[Saved entries]
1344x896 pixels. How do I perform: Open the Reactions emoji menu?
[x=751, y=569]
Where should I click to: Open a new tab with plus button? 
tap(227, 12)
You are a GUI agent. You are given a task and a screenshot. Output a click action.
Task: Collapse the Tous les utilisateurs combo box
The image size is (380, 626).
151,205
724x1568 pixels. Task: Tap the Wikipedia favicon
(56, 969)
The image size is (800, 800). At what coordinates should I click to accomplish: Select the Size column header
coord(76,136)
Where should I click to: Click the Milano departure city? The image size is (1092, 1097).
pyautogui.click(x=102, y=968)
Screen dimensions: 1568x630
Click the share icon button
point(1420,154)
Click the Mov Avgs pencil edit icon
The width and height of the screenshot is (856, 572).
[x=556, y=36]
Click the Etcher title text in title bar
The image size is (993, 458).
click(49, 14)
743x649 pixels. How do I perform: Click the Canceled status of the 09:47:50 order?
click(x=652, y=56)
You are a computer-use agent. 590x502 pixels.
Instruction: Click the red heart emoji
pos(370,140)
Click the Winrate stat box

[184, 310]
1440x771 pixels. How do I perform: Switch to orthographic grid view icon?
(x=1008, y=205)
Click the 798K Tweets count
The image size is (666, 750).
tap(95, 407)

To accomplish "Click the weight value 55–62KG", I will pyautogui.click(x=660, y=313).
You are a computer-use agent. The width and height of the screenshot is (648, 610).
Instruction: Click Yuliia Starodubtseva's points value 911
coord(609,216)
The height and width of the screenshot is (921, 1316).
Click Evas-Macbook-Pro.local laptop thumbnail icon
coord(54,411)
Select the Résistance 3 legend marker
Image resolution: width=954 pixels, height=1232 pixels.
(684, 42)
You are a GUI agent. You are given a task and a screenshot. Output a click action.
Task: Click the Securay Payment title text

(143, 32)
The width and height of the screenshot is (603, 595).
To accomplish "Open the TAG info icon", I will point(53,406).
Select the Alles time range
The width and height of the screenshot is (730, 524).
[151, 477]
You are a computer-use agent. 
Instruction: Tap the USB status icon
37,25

→ EXERCISE DESCRIPTION:
Please copy each line of the entries in which the word "computer" shows up.

→ RESPONSE TO THIS TASK:
You are a computer-use agent. 590x502 pixels.
You are a computer-use agent. The width and height of the screenshot is (648, 610).
You are a computer-use agent. 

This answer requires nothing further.